__THE EXERCISE__. Convert every line of the data below into a JSON list of strings, with one string per line and blank lines omitted.

__RECORD LIST__.

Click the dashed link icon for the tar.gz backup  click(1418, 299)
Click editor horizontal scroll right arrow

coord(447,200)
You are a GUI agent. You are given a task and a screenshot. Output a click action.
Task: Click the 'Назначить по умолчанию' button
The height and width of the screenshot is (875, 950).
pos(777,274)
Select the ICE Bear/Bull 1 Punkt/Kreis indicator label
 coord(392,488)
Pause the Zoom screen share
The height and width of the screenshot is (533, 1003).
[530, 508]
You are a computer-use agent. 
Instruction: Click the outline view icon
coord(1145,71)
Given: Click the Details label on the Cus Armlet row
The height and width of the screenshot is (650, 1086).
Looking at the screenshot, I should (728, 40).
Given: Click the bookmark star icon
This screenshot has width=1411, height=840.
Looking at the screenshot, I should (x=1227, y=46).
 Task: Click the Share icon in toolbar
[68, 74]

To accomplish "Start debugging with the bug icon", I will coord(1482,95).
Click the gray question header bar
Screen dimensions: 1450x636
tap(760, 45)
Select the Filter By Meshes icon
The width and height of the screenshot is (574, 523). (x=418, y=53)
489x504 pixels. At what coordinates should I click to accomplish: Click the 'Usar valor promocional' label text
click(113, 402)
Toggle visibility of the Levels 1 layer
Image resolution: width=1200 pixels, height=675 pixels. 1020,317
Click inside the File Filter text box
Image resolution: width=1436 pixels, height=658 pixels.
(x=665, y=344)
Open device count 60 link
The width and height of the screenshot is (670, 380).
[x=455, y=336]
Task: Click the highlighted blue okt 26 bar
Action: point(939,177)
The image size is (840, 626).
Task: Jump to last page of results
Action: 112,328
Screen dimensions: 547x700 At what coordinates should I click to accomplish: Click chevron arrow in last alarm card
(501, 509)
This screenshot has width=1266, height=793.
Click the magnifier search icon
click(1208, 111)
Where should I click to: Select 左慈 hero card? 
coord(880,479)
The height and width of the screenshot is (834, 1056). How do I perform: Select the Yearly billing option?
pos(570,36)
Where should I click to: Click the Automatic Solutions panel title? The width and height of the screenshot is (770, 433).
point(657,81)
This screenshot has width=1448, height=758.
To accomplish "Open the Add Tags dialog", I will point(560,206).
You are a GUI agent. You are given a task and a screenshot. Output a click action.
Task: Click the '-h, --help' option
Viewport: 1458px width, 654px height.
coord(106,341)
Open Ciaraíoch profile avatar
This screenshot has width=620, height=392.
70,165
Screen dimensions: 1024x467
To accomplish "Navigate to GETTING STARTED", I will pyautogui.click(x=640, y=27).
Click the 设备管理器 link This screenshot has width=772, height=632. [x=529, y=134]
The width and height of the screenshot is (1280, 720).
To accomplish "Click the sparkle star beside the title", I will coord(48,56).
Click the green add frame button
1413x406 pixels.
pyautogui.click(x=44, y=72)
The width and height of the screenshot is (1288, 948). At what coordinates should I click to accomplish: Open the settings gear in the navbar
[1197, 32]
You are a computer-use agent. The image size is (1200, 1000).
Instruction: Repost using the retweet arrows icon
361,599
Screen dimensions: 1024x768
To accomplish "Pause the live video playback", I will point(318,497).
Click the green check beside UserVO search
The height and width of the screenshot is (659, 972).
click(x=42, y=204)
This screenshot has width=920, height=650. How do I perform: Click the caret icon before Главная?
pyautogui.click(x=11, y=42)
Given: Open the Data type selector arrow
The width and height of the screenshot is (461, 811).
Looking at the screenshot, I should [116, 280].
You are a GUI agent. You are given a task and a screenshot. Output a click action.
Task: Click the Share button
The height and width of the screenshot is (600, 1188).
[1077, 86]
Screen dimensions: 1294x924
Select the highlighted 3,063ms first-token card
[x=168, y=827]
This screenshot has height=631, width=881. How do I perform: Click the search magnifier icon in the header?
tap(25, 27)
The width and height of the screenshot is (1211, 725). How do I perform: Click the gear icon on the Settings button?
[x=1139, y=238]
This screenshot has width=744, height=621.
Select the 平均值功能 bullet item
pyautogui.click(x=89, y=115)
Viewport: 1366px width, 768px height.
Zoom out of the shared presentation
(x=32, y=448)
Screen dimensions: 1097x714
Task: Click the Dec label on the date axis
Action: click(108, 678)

__WRITTEN RESPONSE__.
[
  "Click the dashed link icon for the tar.gz backup  click(1418, 299)",
  "Click editor horizontal scroll right arrow",
  "coord(447,200)",
  "You are a GUI agent. You are given a task and a screenshot. Output a click action.",
  "Task: Click the 'Назначить по умолчанию' button",
  "The height and width of the screenshot is (875, 950).",
  "pos(777,274)",
  "Select the ICE Bear/Bull 1 Punkt/Kreis indicator label",
  " coord(392,488)",
  "Pause the Zoom screen share",
  "The height and width of the screenshot is (533, 1003).",
  "[530, 508]",
  "You are a computer-use agent. ",
  "Instruction: Click the outline view icon",
  "coord(1145,71)",
  "Given: Click the Details label on the Cus Armlet row",
  "The height and width of the screenshot is (650, 1086).",
  "Looking at the screenshot, I should (728, 40).",
  "Given: Click the bookmark star icon",
  "This screenshot has width=1411, height=840.",
  "Looking at the screenshot, I should (x=1227, y=46).",
  " Task: Click the Share icon in toolbar",
  "[68, 74]",
  "To accomplish \"Start debugging with the bug icon\", I will coord(1482,95).",
  "Click the gray question header bar",
  "Screen dimensions: 1450x636",
  "tap(760, 45)",
  "Select the Filter By Meshes icon",
  "The width and height of the screenshot is (574, 523). (x=418, y=53)",
  "489x504 pixels. At what coordinates should I click to accomplish: Click the 'Usar valor promocional' label text",
  "click(113, 402)",
  "Toggle visibility of the Levels 1 layer",
  "Image resolution: width=1200 pixels, height=675 pixels. 1020,317",
  "Click inside the File Filter text box",
  "Image resolution: width=1436 pixels, height=658 pixels.",
  "(x=665, y=344)",
  "Open device count 60 link",
  "The width and height of the screenshot is (670, 380).",
  "[x=455, y=336]",
  "Task: Click the highlighted blue okt 26 bar",
  "Action: point(939,177)",
  "The image size is (840, 626).",
  "Task: Jump to last page of results",
  "Action: 112,328",
  "Screen dimensions: 547x700 At what coordinates should I click to accomplish: Click chevron arrow in last alarm card",
  "(501, 509)",
  "This screenshot has width=1266, height=793.",
  "Click the magnifier search icon",
  "click(1208, 111)",
  "Where should I click to: Select 左慈 hero card? ",
  "coord(880,479)",
  "The height and width of the screenshot is (834, 1056). How do I perform: Select the Yearly billing option?",
  "pos(570,36)",
  "Where should I click to: Click the Automatic Solutions panel title? The width and height of the screenshot is (770, 433).",
  "point(657,81)",
  "This screenshot has width=1448, height=758.",
  "To accomplish \"Open the Add Tags dialog\", I will point(560,206).",
  "You are a GUI agent. You are given a task and a screenshot. Output a click action.",
  "Task: Click the '-h, --help' option",
  "Viewport: 1458px width, 654px height.",
  "coord(106,341)",
  "Open Ciaraíoch profile avatar",
  "This screenshot has width=620, height=392.",
  "70,165",
  "Screen dimensions: 1024x467",
  "To accomplish \"Navigate to GETTING STARTED\", I will pyautogui.click(x=640, y=27).",
  "Click the 设备管理器 link This screenshot has width=772, height=632. [x=529, y=134]",
  "The width and height of the screenshot is (1280, 720).",
  "To accomplish \"Click the sparkle star beside the title\", I will coord(48,56).",
  "Click the green add frame button",
  "1413x406 pixels.",
  "pyautogui.click(x=44, y=72)",
  "The width and height of the screenshot is (1288, 948). At what coordinates should I click to accomplish: Open the settings gear in the navbar",
  "[1197, 32]",
  "You are a computer-use agent. The image size is (1200, 1000).",
  "Instruction: Repost using the retweet arrows icon",
  "361,599",
  "Screen dimensions: 1024x768",
  "To accomplish \"Pause the live video playback\", I will point(318,497).",
  "Click the green check beside UserVO search",
  "The height and width of the screenshot is (659, 972).",
  "click(x=42, y=204)",
  "This screenshot has width=920, height=650. How do I perform: Click the caret icon before Главная?",
  "pyautogui.click(x=11, y=42)",
  "Given: Open the Data type selector arrow",
  "The width and height of the screenshot is (461, 811).",
  "Looking at the screenshot, I should [116, 280].",
  "You are a GUI agent. You are given a task and a screenshot. Output a click action.",
  "Task: Click the Share button",
  "The height and width of the screenshot is (600, 1188).",
  "[1077, 86]",
  "Screen dimensions: 1294x924",
  "Select the highlighted 3,063ms first-token card",
  "[x=168, y=827]",
  "This screenshot has height=631, width=881. How do I perform: Click the search magnifier icon in the header?",
  "tap(25, 27)",
  "The width and height of the screenshot is (1211, 725). How do I perform: Click the gear icon on the Settings button?",
  "[x=1139, y=238]",
  "This screenshot has width=744, height=621.",
  "Select the 平均值功能 bullet item",
  "pyautogui.click(x=89, y=115)",
  "Viewport: 1366px width, 768px height.",
  "Zoom out of the shared presentation",
  "(x=32, y=448)",
  "Screen dimensions: 1097x714",
  "Task: Click the Dec label on the date axis",
  "Action: click(108, 678)"
]